## Begin RECORD EXCERPTS

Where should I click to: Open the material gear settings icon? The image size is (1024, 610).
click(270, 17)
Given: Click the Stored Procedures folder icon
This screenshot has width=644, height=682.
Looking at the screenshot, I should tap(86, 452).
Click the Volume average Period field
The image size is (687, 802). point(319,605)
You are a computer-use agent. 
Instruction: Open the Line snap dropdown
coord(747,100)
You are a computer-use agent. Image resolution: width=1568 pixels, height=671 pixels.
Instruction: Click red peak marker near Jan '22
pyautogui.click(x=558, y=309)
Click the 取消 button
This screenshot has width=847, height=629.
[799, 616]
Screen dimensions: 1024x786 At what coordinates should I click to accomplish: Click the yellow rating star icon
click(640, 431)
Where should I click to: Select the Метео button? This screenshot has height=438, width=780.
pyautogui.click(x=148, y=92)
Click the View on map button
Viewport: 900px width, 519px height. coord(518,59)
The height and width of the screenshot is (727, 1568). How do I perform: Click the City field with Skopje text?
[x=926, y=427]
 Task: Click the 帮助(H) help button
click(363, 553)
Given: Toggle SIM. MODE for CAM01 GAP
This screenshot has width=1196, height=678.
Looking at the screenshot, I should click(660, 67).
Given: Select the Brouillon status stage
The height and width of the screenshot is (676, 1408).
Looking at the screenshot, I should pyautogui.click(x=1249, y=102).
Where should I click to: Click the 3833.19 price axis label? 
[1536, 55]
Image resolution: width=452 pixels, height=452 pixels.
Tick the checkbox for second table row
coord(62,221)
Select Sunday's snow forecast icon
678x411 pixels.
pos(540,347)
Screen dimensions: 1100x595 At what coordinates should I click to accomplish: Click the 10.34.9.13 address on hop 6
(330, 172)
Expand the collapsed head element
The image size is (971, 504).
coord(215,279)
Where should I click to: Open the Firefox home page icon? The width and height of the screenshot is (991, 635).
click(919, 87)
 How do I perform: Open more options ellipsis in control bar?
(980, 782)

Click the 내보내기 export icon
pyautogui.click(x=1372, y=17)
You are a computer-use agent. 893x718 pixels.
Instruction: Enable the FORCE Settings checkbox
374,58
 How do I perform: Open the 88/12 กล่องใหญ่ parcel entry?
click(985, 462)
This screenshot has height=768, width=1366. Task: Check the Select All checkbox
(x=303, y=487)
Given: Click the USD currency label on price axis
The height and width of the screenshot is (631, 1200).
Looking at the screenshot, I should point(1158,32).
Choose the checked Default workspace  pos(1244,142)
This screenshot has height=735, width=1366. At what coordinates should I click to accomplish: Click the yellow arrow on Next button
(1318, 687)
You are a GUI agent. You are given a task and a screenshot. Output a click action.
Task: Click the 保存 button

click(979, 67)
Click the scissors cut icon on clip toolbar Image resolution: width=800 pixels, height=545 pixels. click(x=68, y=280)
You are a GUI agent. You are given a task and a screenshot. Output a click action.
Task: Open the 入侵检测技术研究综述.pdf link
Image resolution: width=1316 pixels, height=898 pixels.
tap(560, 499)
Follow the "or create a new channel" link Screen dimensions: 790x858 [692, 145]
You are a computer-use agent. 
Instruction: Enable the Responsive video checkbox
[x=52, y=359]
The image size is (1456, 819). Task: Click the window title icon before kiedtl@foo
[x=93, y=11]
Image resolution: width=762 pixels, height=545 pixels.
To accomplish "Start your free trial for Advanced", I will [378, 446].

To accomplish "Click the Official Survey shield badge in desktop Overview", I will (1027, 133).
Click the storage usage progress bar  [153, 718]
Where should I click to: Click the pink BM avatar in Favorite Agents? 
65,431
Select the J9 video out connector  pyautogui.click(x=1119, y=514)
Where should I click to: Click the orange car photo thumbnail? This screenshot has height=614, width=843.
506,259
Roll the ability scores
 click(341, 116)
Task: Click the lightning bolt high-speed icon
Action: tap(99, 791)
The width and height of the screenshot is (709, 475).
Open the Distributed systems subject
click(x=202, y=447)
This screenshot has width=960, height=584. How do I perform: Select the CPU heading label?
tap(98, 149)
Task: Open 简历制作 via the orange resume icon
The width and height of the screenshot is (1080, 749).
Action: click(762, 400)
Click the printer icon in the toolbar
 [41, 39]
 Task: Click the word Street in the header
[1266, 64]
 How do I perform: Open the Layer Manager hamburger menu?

## End RECORD EXCERPTS

EXERCISE ::
Count the lines in the data above that contain the string "dimensions". Reply with the number alone.

TASK RESULT ::
3